* Request *
Rewrite the data below, replacing "Given" with "Task" everywhere and keeping everything else unchanged. Omit the pictures from your answer.

* Supplied entries *
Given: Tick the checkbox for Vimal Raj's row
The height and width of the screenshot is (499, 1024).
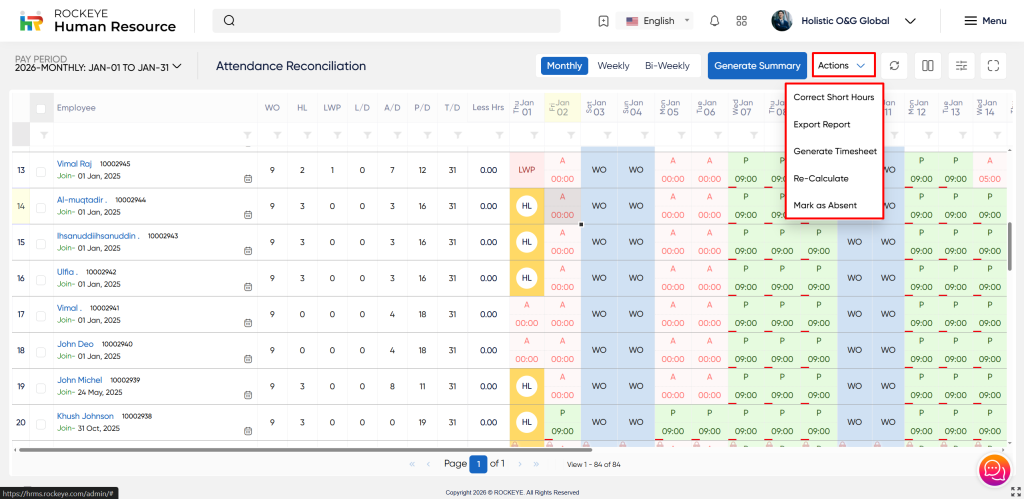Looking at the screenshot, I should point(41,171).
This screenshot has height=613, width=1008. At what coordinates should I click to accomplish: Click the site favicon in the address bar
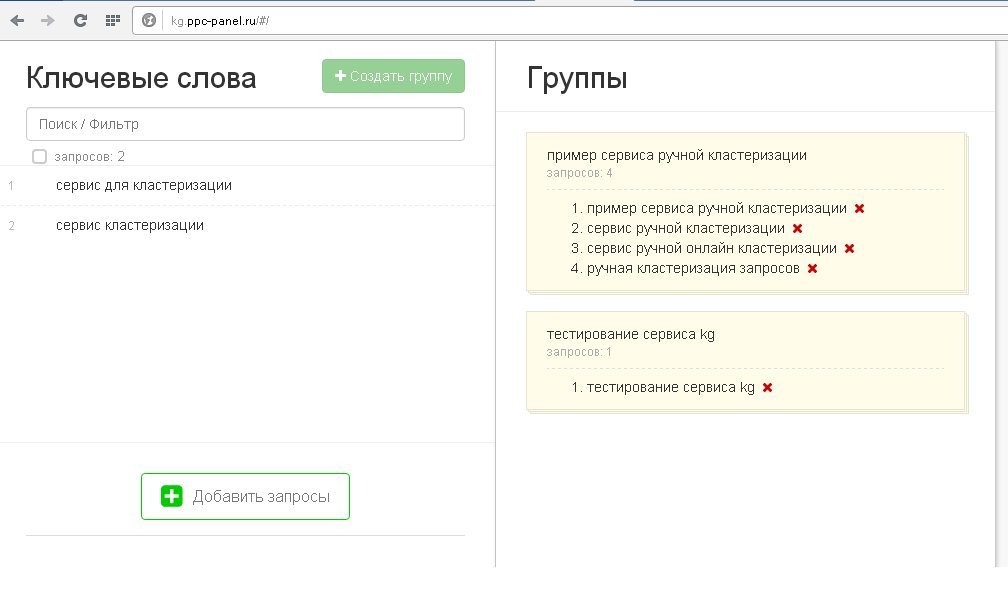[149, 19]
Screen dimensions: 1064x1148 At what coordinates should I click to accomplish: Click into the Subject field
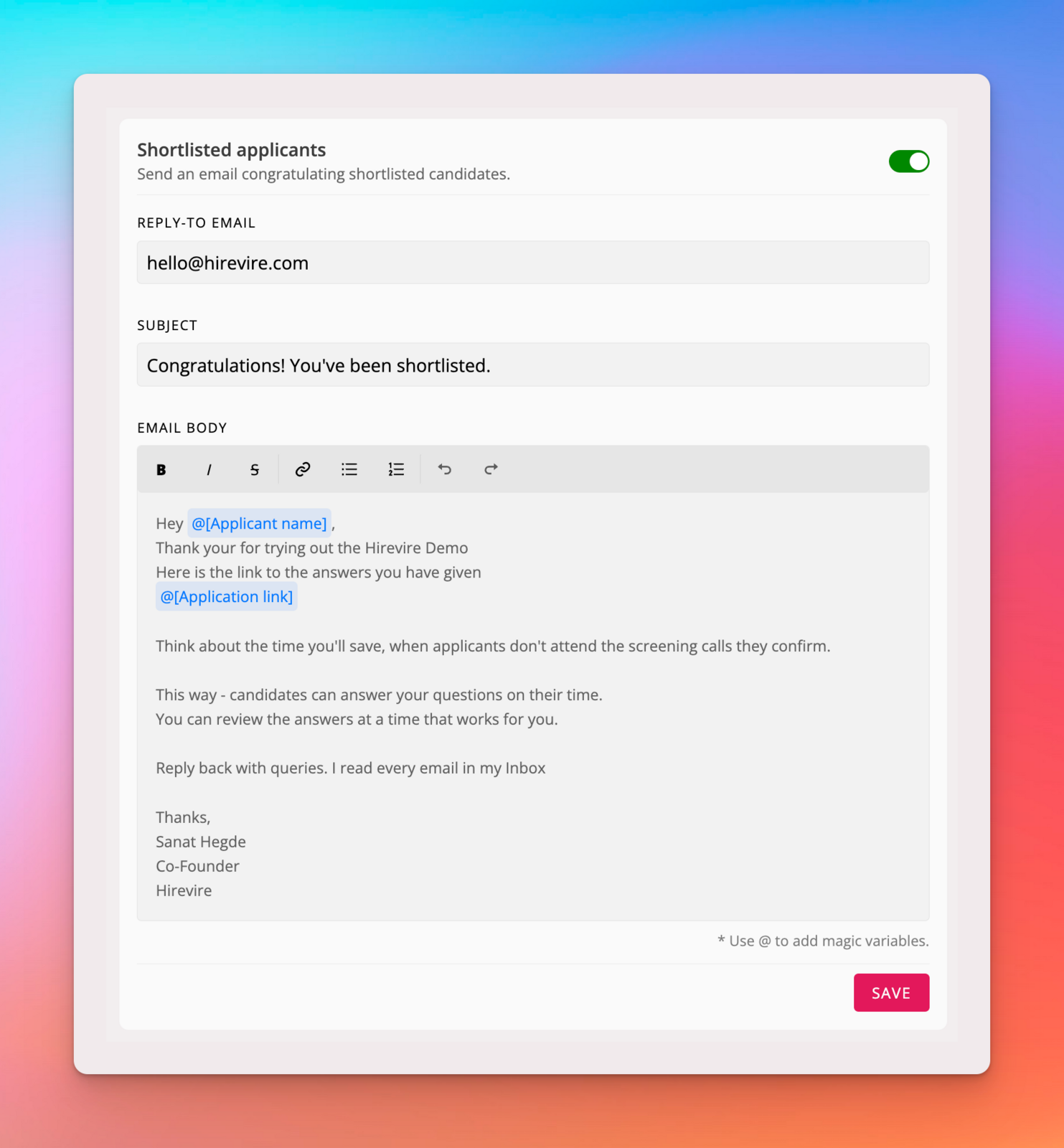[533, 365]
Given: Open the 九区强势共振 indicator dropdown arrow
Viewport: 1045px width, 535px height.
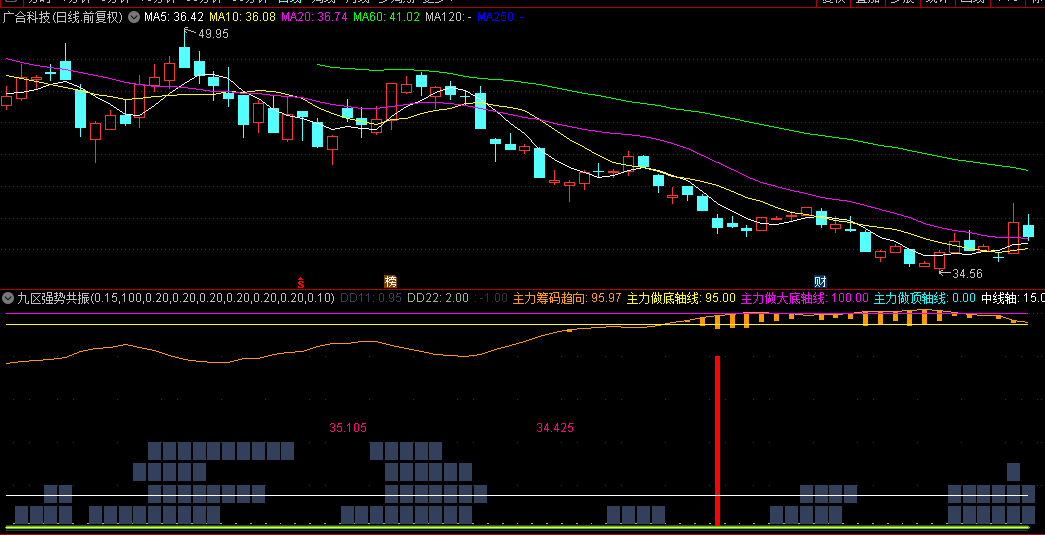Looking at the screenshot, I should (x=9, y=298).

* Task output *
Task: Tick the checkbox for Vimal Raj's row
The height and width of the screenshot is (499, 1024).
Looking at the screenshot, I should point(41,171).
This screenshot has height=613, width=1008. At what coordinates should I click to accomplish: Click the site favicon in the address bar
[149, 19]
Screen dimensions: 1064x1148 At what coordinates should I click to accomplish: Click into the Subject field
[533, 365]
Task: Open the 九区强势共振 indicator dropdown arrow
Viewport: 1045px width, 535px height.
Looking at the screenshot, I should (x=9, y=298).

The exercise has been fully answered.